Exactly describing Wavves’ sound is kind of hard. On the surface, the basics are apparent: throw in some punk, some tradition rock, maybe a little pop and wrap the whole package with a heavy West Coast vibe.
But all that still doesn’t do their honed-in sound justice. Wavves doesn’t perfectly fit in anywhere, but the one thing you completely understand from their music, especially the latest album V, is that they are aware of the music they wanna make and they make it well.
Wavves has put out seven releases, and it’s fair to say that as the band has made music, their sound has become more and more polished. That has culminated in an album that brings the sound and vibe that has brought Wavves success, but also making an album that is produced exceptionally well.
Lead singer, guitarist and original founder of Wavves, Nathan Williams, is the only member of the group to make it from the band’s earliest days. His progression over time is obvious with each EP and album, and his ability to improve and tweak his music but maintain it’s core is incredible.
It’s a weird phrase, but V is a masterpiece of an album, mostly because it doesn’t sound like it’s trying too hard even though it was obviously crafted with care and attention to the details.
V’s aesthetic is maintained throughout the 31-minute album, but it’s varied enough in sound and style to keep a theme but not seem lazy or one-dimensional.

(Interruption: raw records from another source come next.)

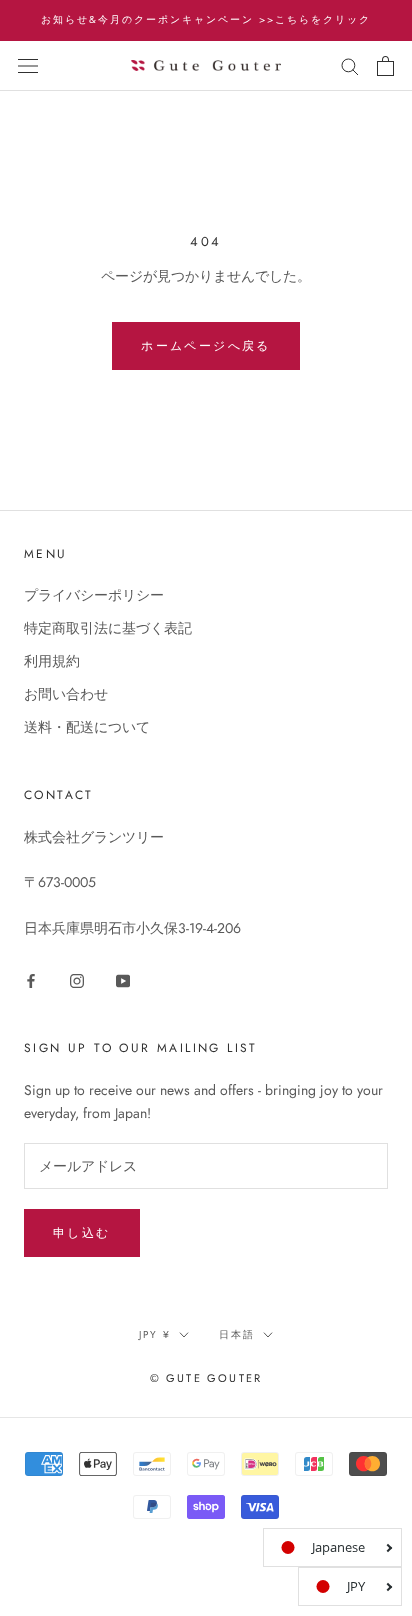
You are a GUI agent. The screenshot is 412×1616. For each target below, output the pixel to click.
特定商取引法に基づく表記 (108, 628)
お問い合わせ (66, 694)
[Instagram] (77, 979)
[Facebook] (31, 979)
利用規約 (52, 661)
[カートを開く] (385, 66)
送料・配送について (87, 727)
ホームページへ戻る (206, 346)
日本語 (237, 1334)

Whether it’s Williams’ wails in “My Head Hurts” and “Redhead” or the incredibly melodic “Flamezesz” and “Way Too Much,” Williams and the group nail their sound and are able to expand on each track without leaving the general ballpark of the album’s theme.
It’s obviously not a requirement to have a thematically centered album, but it’s a plus. V maintains its identity as a complete work and allows a greater appreciation of what the artist is able to package and combine to provide a layered piece.

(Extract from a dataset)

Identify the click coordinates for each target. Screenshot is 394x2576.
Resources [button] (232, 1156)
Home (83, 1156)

Wavves has done that to a tee in V. It’s not organized in terms of sound or story or content, but it is so easy to notice that each of these songs are coming from the same album. The sound stands out among the rest of Wavves’ records.
The single “Pony” is the standout among the album. Wavves doesn’t sacrifice any sound or aesthetic, but “Pony” is one of the few songs in Wavves’ entire discography that does Williams’ voice justice. It properly shows his range and style, but doesn’t come off as overbearing.
V is very possibly my album of 2015. Tame Impala’s Currents also comes to mind, but that’s for different reasons. V, to it’s core, is enjoyable from start-to-finish like Currents, but it has way more fun while maintaining polish and theme.
This is an easy 5 star album, and may be perfect as I continue to listen to it. This is another step forward for Wavves, both in quality and in a progression of sound.